Every year, up to 10 million U.S. children receive antibiotic prescriptions that are unlikely to do them any good, according to the American Academy of Pediatrics. A new study of antibiotic use in mice by NYU Langone Medical Center researchers suggests why the dangers of repeated and potentially unnecessary antibiotic use, especially early in life, may extend well beyond immediate side effects and eventual bacterial resistance.

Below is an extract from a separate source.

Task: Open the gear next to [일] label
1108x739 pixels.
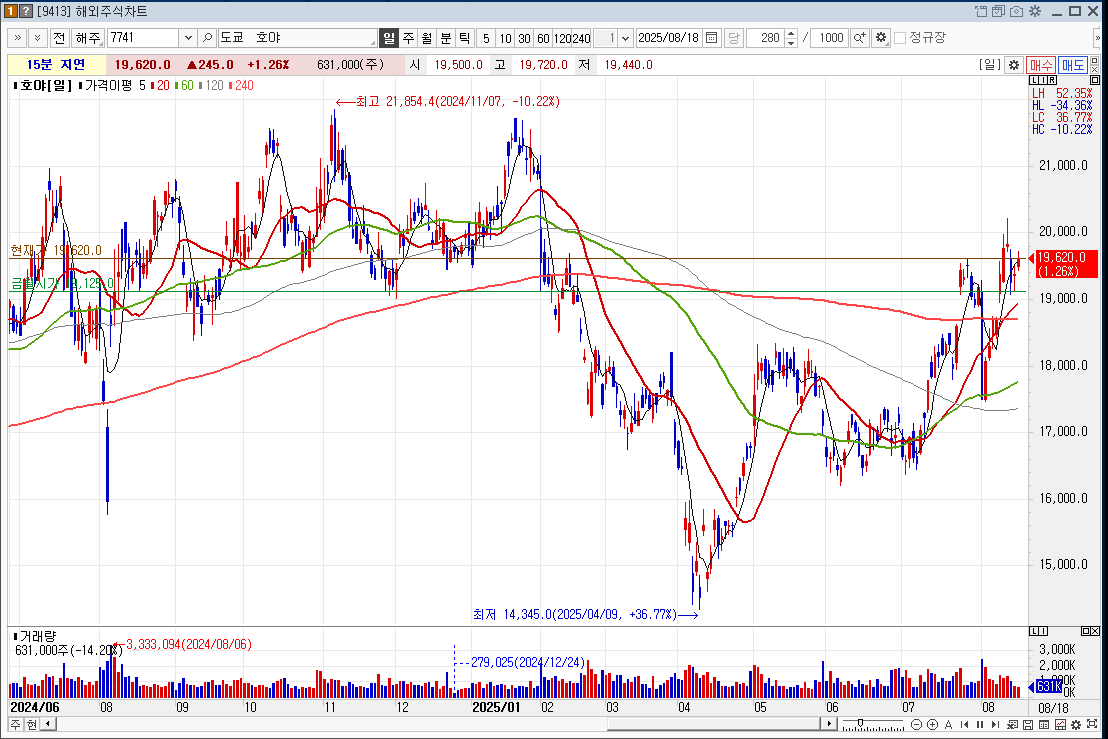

“We have been using antibiotics as if there was no biological cost,” says senior author Martin Blaser, MD, the Muriel G. and George W. Singer Professor of Translational Medicine and director of the NYU Human Microbiome Program. “Our latest experiments are yet another piece of evidence suggesting that overexposure to antibiotics indeed has long-lasting effects.”
The study, published in Nature Communications, found that mice treated with two classes of antibiotics in doses proportional to those commonly used in children gained more weight, developed bigger bones, and had more disruptions in the microbial communities in their guts than untreated mice.
Although the implications for humans are still unclear, multiple studies in rodents and children by Dr. Blaser and other researchers have suggested that early-life antibiotic exposure can indeed alter the bacterial landscape of the gut and increase the risk of obesity and other metabolic disorders. Dr. Blaser, who was recently appointed chair of the Presidential Advisory Council on Combating Antibiotic-Resistant Bacteria, says the data could help improve guidelines for pediatric antibiotic prescriptions to minimize the potential harm.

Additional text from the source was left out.